WED 20:10 Twenty Minutes (b01qbrdg)
Katharina Wolpe
The distinguished pianist and teacher Katharina Wolpe talks to Martin Handley and shares some memories of a remarkable life.
WED 20:30 Radio 3 Live in Concert (b01qbr98)
Live from the Royal Festival Hall
Mahler
Live from the Royal Festival Hall
Presented by Martin Handley.
In our first broadcast from the South Bank's concert series 'The Rest is Noise', Sir Mark Elder conducts the London Philharmonic Orchestra in music by three of the most influential composers of the twentieth century. Concluding part:
Mahler: Das Lied von der Erde
Lilli Paasikivi (mezzo-soprano)
Paul Groves (tenor)
London Philharmonic Orchestra
Mark Elder (conductor)
'The Rest is Noise: the Soundtrack of the Twentieth Century' is a series of nearly one hundred events, including concerts, performances, film screenings, talks and debates, organised by London's South Bank Centre. The title is inspired by the acclaimed 2007 book 'The Rest is Noise: Listening to the Twentieth Century', by American music critic Alex Ross, and the series is an exploraton of how 'war, race, sex and politics shaped the most important music of the 20th century'. The series revolves around performances by the London Philharmonic Orchestra, and tonight they are conducted by Sir Mark Elder in three works from the first decade of the century. Mahler completed 'Das Lied von der Erde' in 1909, following his Eighth Symphony, weaving two vocal soloists into a monumental symphonic texture. Schoenberg's Five Orchestral Pieces date from 1909, described by the composer as "a vivid, uninterrupted succession of colours and moods". Anton Webern studied first with Mahler, and then with Schoenberg, and his 1908 work 'Im Sommerwind' is pre-serial Webern, a piece that was never performed in his lifetime.

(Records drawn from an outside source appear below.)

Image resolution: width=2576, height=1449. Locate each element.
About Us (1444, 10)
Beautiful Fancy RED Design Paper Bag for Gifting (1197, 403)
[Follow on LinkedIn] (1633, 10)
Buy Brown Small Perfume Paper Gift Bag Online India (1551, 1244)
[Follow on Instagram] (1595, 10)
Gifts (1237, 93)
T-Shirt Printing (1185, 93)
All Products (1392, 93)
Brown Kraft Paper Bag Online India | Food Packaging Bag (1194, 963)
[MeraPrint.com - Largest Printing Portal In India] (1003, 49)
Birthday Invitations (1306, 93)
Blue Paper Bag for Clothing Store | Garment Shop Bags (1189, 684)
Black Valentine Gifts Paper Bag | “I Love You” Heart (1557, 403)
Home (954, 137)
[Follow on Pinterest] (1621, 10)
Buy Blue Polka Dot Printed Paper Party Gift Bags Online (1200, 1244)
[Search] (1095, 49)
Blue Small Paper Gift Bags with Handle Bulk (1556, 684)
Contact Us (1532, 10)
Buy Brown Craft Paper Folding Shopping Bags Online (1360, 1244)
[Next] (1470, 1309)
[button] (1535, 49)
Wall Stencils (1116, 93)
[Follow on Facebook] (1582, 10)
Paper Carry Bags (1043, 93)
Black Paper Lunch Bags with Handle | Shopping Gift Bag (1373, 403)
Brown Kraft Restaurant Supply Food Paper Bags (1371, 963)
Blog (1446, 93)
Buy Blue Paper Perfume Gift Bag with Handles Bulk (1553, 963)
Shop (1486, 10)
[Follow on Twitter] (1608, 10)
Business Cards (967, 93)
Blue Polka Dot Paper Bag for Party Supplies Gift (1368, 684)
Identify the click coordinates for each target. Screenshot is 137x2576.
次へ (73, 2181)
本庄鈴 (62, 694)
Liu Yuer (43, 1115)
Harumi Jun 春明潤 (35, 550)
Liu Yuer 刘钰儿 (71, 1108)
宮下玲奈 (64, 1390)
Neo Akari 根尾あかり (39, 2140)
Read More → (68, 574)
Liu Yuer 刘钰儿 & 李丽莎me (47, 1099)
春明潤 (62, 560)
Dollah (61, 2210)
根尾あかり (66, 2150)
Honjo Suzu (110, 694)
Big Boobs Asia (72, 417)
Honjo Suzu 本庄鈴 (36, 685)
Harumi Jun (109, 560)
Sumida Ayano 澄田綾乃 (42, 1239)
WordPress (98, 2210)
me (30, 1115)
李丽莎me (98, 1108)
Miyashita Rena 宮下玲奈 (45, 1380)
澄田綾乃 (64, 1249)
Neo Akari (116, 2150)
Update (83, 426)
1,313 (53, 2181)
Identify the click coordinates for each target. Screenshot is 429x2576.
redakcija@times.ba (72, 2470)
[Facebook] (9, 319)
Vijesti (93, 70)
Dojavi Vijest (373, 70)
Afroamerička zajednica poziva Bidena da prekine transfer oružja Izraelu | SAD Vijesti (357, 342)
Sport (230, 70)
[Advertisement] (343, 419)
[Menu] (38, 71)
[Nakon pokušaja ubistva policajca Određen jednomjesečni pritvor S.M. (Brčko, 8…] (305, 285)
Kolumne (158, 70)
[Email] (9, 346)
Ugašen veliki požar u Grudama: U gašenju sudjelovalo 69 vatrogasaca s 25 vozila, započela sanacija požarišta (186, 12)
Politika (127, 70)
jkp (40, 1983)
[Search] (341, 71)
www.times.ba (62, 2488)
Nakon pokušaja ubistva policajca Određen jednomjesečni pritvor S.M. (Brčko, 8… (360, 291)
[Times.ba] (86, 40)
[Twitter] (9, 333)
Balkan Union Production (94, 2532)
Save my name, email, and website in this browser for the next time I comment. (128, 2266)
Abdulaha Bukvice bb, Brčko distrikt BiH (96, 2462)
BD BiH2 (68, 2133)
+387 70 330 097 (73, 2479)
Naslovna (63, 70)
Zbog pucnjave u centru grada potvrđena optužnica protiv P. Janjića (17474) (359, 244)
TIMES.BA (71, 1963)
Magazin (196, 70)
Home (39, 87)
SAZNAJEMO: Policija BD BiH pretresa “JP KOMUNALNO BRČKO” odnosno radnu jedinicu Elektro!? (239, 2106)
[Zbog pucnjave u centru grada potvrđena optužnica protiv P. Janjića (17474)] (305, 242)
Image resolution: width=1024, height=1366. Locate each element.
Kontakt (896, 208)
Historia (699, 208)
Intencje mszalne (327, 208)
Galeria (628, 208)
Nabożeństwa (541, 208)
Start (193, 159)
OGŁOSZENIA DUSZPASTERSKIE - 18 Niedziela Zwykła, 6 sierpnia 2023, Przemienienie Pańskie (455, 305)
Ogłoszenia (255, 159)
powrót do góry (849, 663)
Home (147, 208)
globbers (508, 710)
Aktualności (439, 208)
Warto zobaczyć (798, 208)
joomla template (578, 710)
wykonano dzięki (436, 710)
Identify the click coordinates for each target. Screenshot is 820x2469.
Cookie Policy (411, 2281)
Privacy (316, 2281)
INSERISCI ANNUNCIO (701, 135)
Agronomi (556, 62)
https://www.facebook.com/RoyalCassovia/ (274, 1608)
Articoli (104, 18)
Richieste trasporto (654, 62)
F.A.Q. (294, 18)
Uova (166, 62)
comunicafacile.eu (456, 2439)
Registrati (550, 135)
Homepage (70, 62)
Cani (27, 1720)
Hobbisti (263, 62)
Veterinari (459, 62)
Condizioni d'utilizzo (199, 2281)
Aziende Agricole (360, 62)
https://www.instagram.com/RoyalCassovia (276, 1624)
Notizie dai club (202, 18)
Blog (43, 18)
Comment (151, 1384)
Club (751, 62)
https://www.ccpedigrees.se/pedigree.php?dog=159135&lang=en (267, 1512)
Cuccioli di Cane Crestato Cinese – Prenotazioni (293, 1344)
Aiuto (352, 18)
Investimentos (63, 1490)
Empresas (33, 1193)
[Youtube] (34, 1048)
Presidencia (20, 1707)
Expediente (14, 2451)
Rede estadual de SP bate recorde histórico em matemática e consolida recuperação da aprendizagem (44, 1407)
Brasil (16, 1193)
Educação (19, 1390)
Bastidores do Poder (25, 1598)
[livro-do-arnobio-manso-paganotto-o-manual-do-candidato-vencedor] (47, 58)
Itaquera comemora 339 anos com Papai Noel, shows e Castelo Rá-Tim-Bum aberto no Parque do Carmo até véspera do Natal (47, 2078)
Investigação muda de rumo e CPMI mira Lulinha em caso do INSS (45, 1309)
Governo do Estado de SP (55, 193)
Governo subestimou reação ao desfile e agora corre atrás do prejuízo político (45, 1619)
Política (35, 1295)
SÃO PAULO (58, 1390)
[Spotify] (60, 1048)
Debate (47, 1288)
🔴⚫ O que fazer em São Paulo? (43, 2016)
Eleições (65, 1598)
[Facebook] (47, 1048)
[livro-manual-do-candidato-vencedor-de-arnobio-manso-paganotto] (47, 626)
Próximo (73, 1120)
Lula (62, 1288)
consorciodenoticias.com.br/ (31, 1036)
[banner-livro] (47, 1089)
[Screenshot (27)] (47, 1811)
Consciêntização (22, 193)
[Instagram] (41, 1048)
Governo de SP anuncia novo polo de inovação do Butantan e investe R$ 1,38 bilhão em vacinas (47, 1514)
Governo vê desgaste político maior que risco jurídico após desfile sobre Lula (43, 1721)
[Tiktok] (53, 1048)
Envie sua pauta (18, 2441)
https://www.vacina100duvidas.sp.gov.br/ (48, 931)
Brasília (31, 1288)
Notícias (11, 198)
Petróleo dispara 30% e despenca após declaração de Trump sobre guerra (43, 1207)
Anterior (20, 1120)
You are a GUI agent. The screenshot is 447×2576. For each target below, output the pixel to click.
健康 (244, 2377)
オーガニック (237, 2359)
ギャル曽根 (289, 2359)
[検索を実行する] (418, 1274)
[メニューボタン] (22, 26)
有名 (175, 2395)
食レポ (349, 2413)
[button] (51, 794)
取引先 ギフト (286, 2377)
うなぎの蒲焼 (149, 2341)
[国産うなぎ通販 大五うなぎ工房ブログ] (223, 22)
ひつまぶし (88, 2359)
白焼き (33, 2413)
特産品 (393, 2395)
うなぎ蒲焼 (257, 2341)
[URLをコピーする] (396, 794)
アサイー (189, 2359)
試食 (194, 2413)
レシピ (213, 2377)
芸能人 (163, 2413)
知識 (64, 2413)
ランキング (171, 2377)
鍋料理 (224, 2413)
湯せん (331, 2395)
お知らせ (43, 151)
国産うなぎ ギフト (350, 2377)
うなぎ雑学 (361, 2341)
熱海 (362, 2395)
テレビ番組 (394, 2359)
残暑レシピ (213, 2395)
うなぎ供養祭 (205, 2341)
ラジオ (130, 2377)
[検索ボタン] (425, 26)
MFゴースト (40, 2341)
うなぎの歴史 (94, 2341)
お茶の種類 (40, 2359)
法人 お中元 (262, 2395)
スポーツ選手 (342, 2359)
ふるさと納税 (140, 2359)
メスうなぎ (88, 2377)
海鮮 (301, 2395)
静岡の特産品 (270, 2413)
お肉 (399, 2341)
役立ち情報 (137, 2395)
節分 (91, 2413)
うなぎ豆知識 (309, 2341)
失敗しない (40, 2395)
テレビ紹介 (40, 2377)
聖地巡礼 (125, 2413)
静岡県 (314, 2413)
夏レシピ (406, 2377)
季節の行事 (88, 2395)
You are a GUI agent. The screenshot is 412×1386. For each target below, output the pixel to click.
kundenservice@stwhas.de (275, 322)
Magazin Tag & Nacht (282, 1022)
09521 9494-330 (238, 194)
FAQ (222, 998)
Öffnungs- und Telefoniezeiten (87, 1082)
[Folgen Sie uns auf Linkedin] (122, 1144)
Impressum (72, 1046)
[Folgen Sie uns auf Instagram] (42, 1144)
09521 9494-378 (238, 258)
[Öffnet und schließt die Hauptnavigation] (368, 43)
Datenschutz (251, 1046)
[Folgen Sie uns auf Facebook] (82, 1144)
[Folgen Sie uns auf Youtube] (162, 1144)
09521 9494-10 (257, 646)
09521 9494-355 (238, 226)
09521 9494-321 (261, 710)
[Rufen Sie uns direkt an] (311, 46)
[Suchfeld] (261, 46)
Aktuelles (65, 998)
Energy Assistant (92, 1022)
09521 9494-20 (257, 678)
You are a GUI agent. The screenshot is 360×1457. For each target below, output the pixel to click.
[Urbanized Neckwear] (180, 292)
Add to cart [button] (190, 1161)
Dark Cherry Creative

WED 22:00 Night Waves (b01pz16k)
British Social Realism in Film
It's fifty years since we first saw films such as This Sporting Life or read books like Up the Junction, and even longer since we were forced to confront the work of angry young men like John Osborne. That's time enough, then, to recover from the buffeting of what used to be called "The Establishment" and to gain some perspective on "kitchen sink realism", the cultural movement that gave urgent, vivid expression to the reality of post-war Britain. This evening in Night Waves the film maker, Ken Loach, who was one of the movement's leading figures, will be talking to Samira Ahmed about its aims and achievements. He'll be joined in the studio by the film historian, Melanie Williams and the theatre critic, Michael Billington whose book State of the Nation examines the drama of the period in detail. The composer Neil Brand will provide a brief, personal history of the way music was used in "kitchen sink" films and the art critic, Rachel Campbell-Johnston will explain how the term was originally coined to describe the work of painters such as John Bratby. That's all in Night Waves with Samira Ahmed here on BBC Radio 3 at ten o'clock tonight.
Producer: Zahid Warley.
WED 22:45 The Essay (b01pz17g)
Anglo-Saxon Portraits
Caedmon, the Oldest Surviving English Poet
The writer David Almond recreates the life and times of the oldest surviving English poet - and fellow Northumbrian - Caedmon.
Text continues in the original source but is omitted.